If we really believe in a functioning democratic (small d) republic, then the elected government inherently represents all of us. It is not supposed to express the will of every individual voter or even the rule of the majority. But ideally our elected leaders do what they think is best for our country and community.

Obviously, there seem to be several rather vast political movements that believe our current government at all levels is everything but functioning. Even the most die-hard supporters of representative government get up in arms when they don't like government actions. Lately this is very rarely attributed to differing opinions, misguided impulse, or legislators doing what they believe is best. Almost always, a legislator voting differently from a constituent's desires is regarded by that individual as corrupt and mendacious, with the most benign description being stupidity.
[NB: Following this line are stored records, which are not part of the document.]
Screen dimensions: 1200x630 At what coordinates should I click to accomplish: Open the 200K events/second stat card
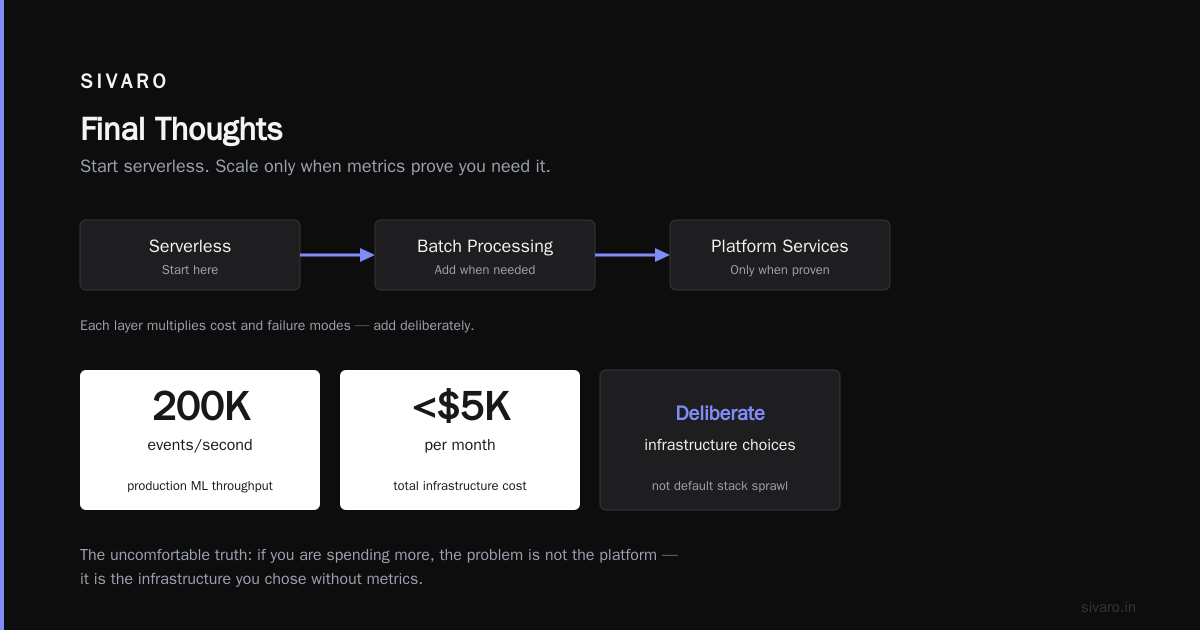coord(200,440)
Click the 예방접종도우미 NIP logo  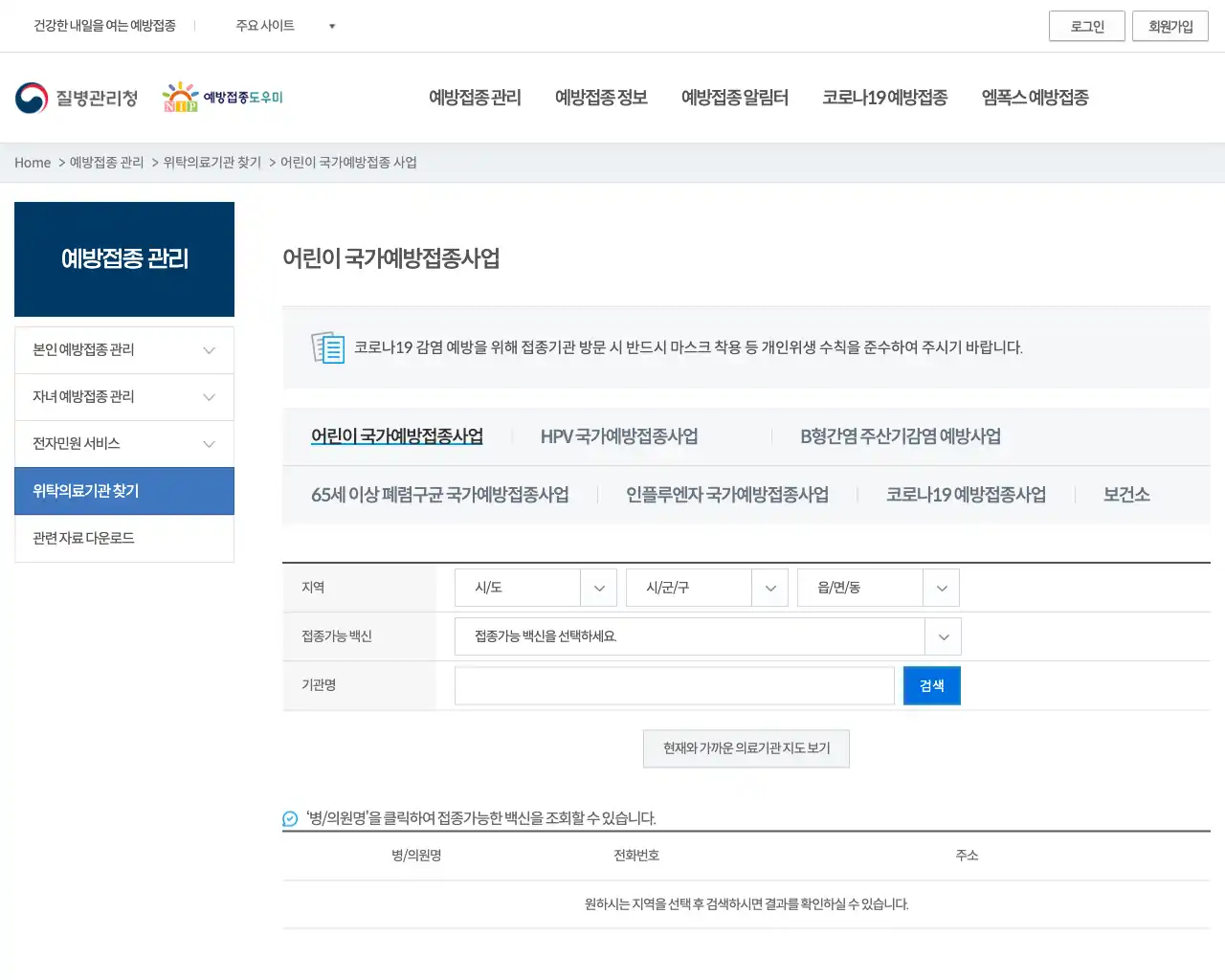click(x=223, y=96)
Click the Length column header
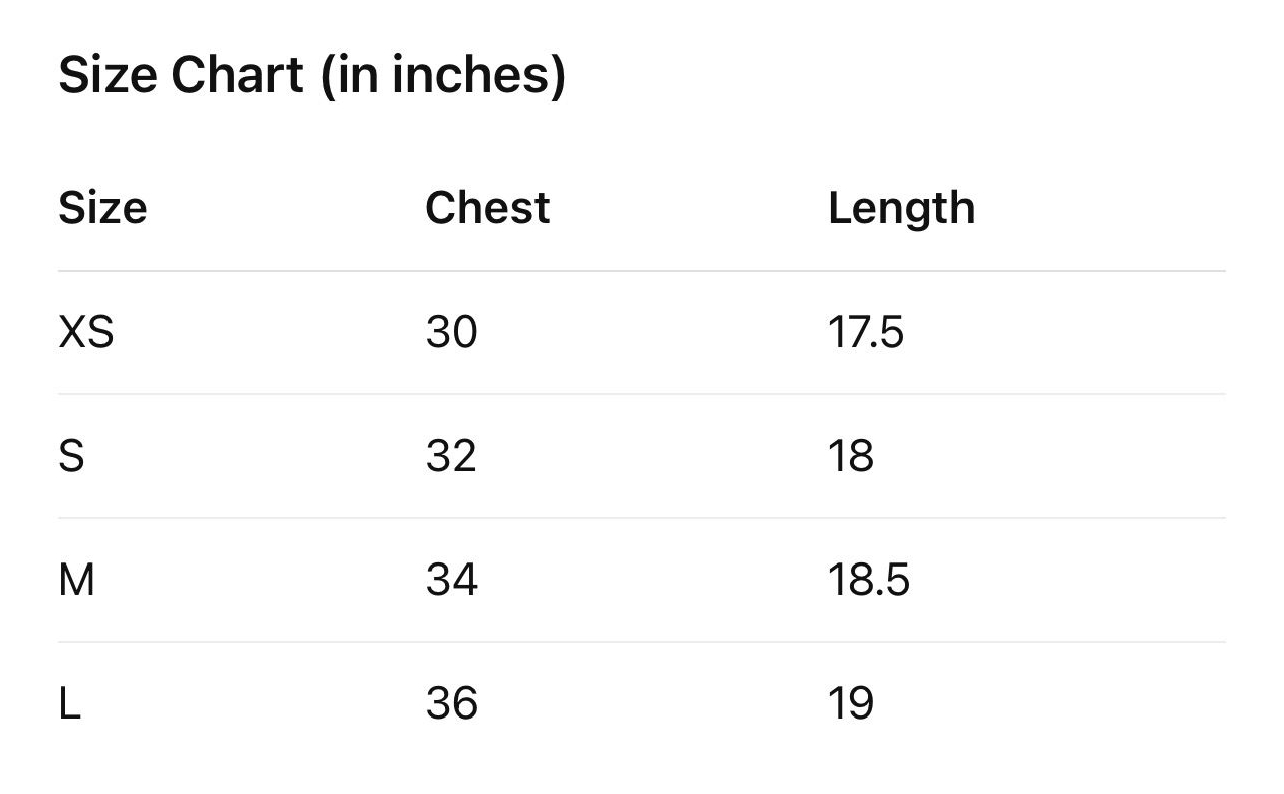1284x794 pixels. tap(901, 208)
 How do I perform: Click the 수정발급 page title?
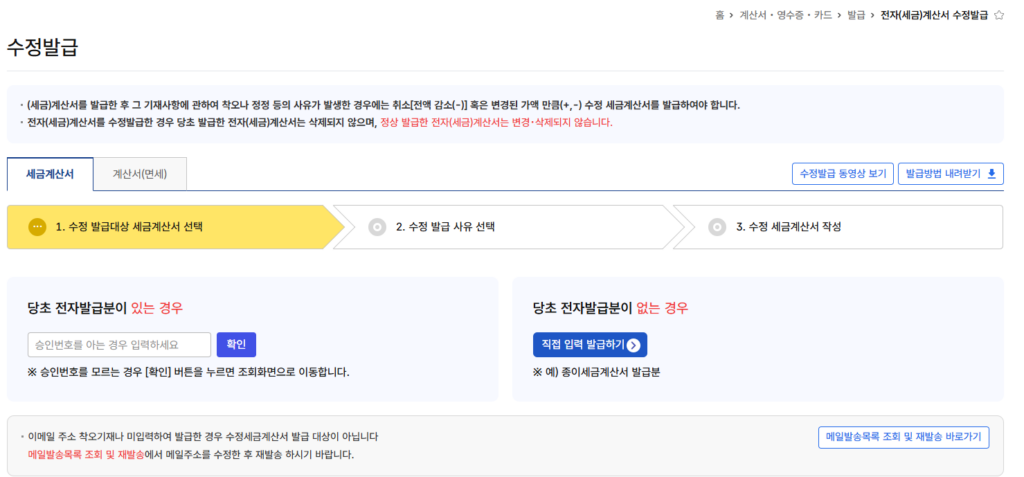coord(42,47)
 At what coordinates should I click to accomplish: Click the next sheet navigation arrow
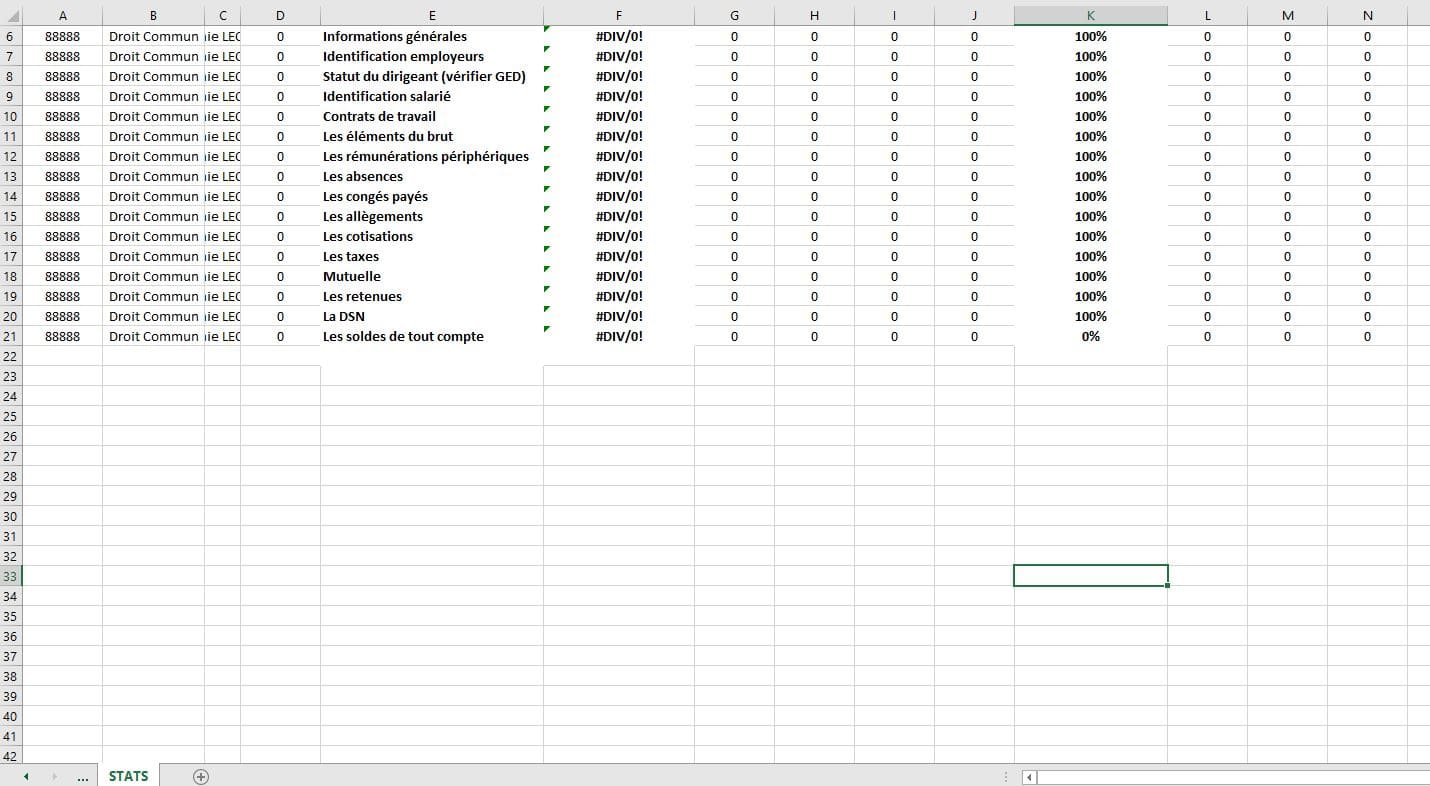tap(54, 777)
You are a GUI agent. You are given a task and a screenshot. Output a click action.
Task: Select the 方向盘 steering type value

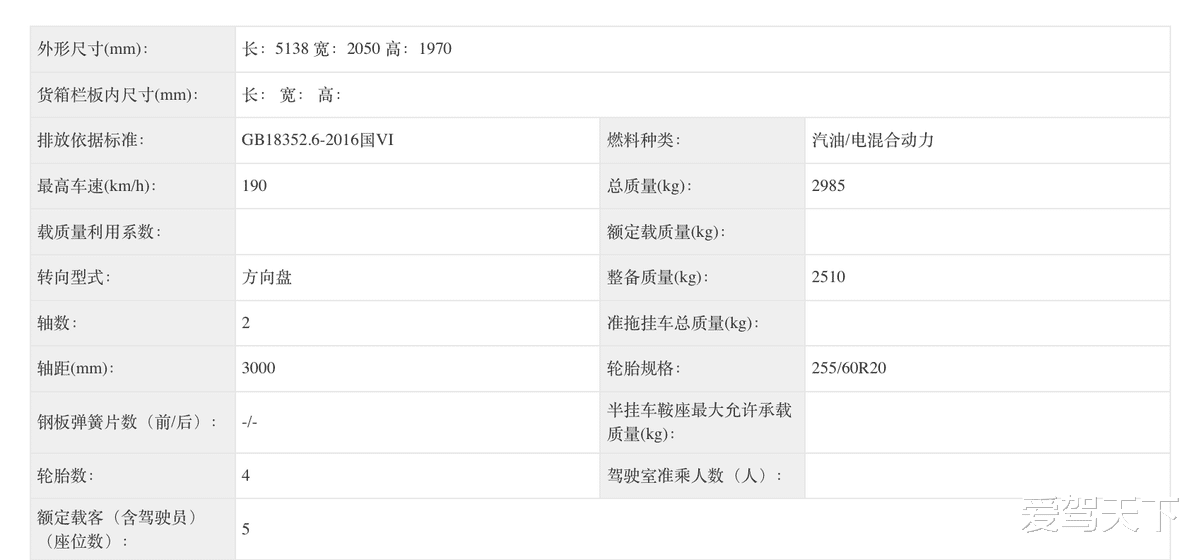[x=266, y=278]

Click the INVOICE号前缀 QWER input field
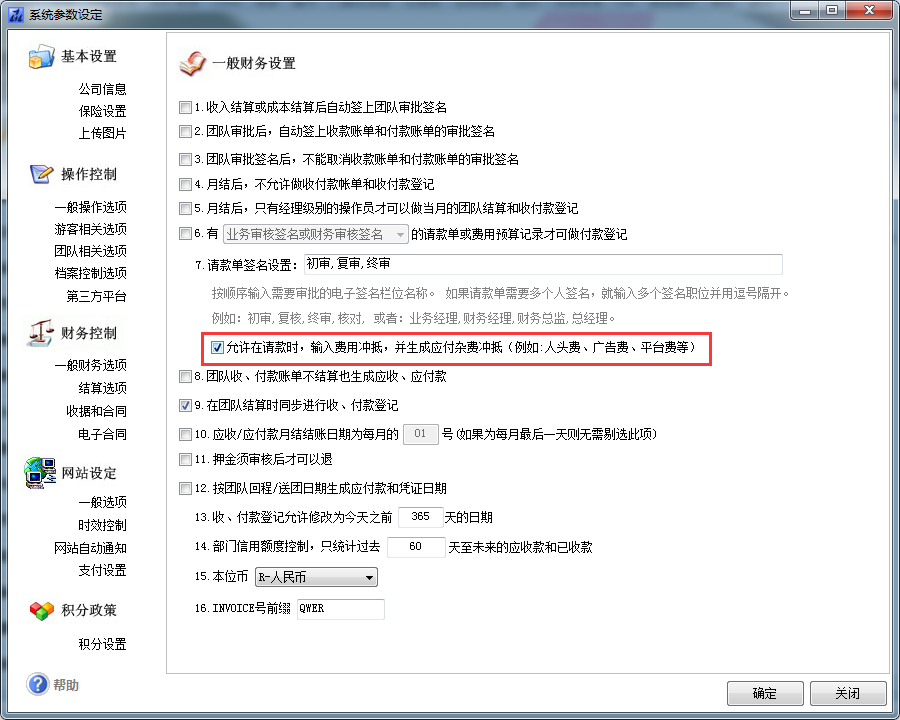coord(341,609)
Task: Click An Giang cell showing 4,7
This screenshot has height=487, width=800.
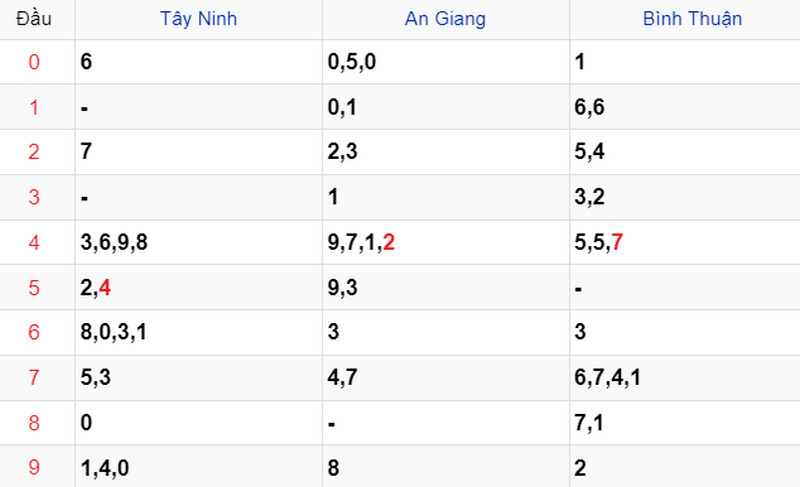Action: click(x=446, y=378)
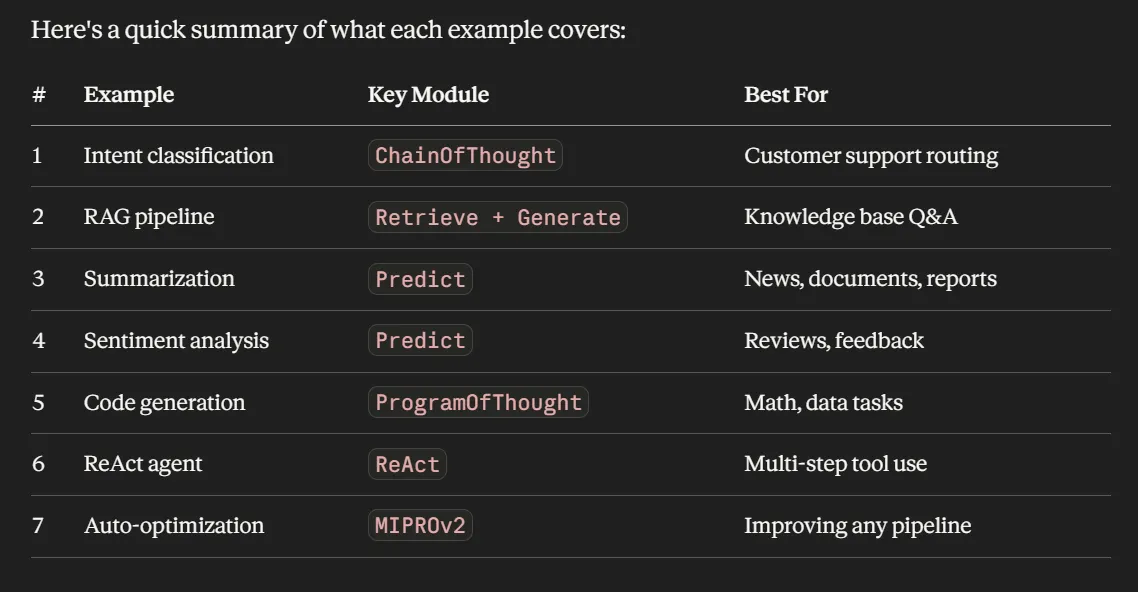1138x592 pixels.
Task: Select the Retrieve + Generate code tag
Action: click(498, 217)
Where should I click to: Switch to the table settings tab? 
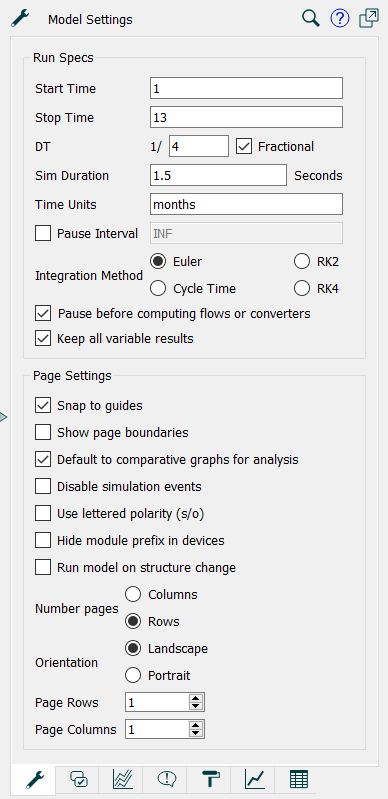coord(299,779)
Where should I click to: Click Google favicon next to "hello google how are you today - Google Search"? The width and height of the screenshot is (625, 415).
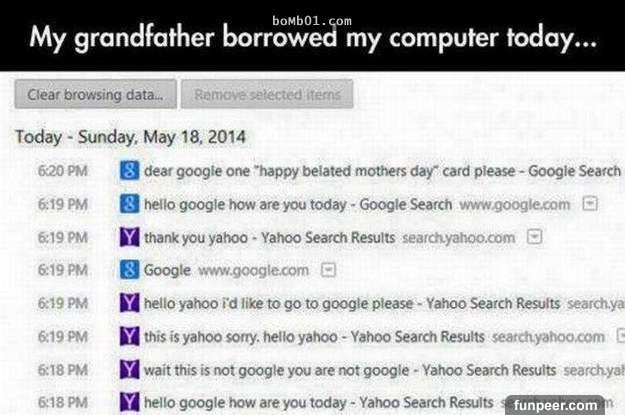point(128,204)
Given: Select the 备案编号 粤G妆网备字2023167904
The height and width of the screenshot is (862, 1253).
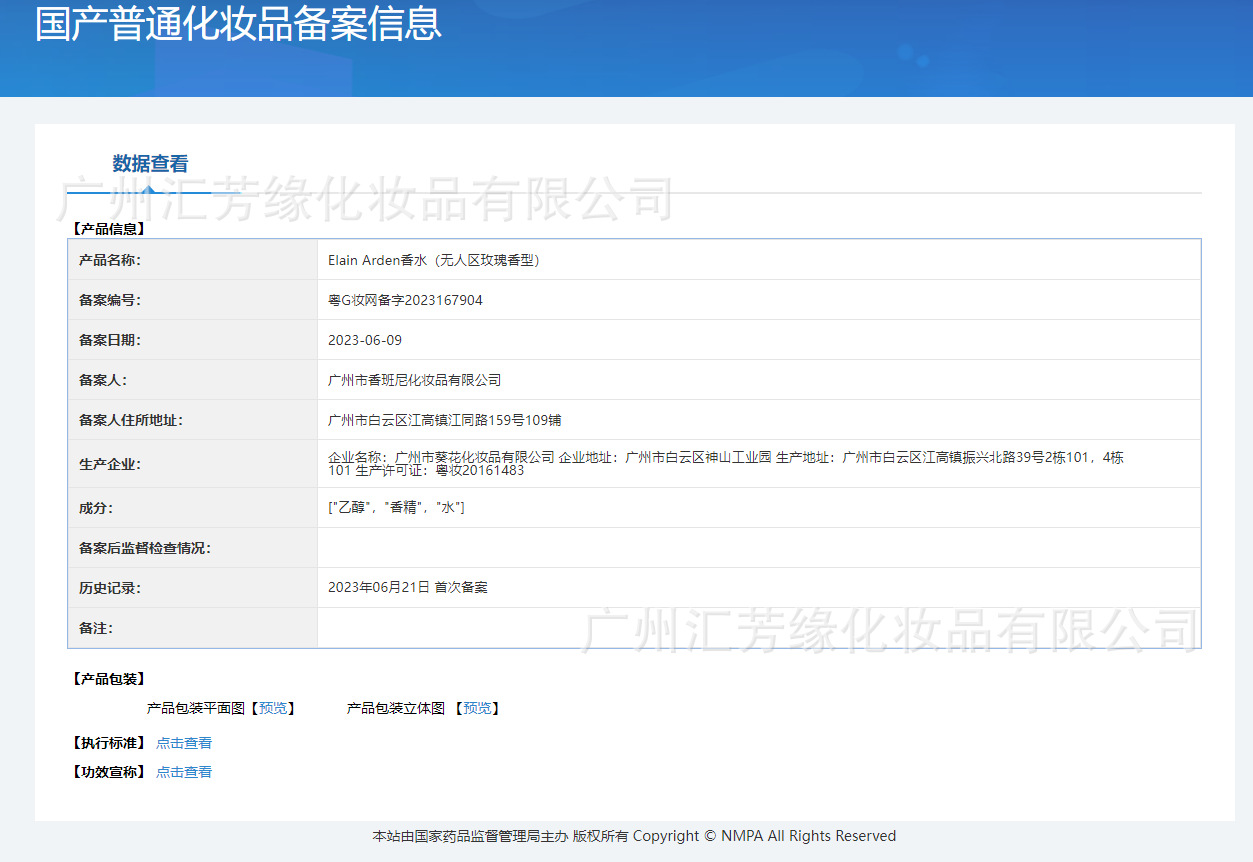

Rather than accepting our ownership of our government, it is explained that this government is no longer ours. Obviously there is great cause for concern over conscious, widespread voter suppression and disenfranchisement. These areas demand investigation.

But though we may not like the government, we vote for it. Incumbents are responsible for current governance. The electorate is unhappy with the government. But more often than not they return these incumbents to office (and term limits are anti-democratic exiles that will create far more problems than they solve). There is not some hidden alien force hidden away that emerges on election day to elect the least qualified.

Certainly, a pronounced pessimism over the current political scene is warranted. Cruz vs. Trump among the Republicans, and the vitriol between the Clinton and Sanders camps make politics seem more like the WWF, as my friend Fab Five Freddy observed, than any kind of campaign of ideas, dignity, and mutual respect.

I personally despair over Sanders and Clinton supporters saying they will sit this election out or vote for a third party candidate if it isn't their candidate – a recipe for disaster.

Here in Austin, the electoral situation is clearer. An enormous amount of money and media persuasion is in the mix, but ultimately rather than trusting the voters and just making their case, supporters are pretending that regardless of your specific concerns, voting for Prop. 1 will achieve them. Even if you support the argument in its favor, you have to be concerned about the dishonesty of the campaign.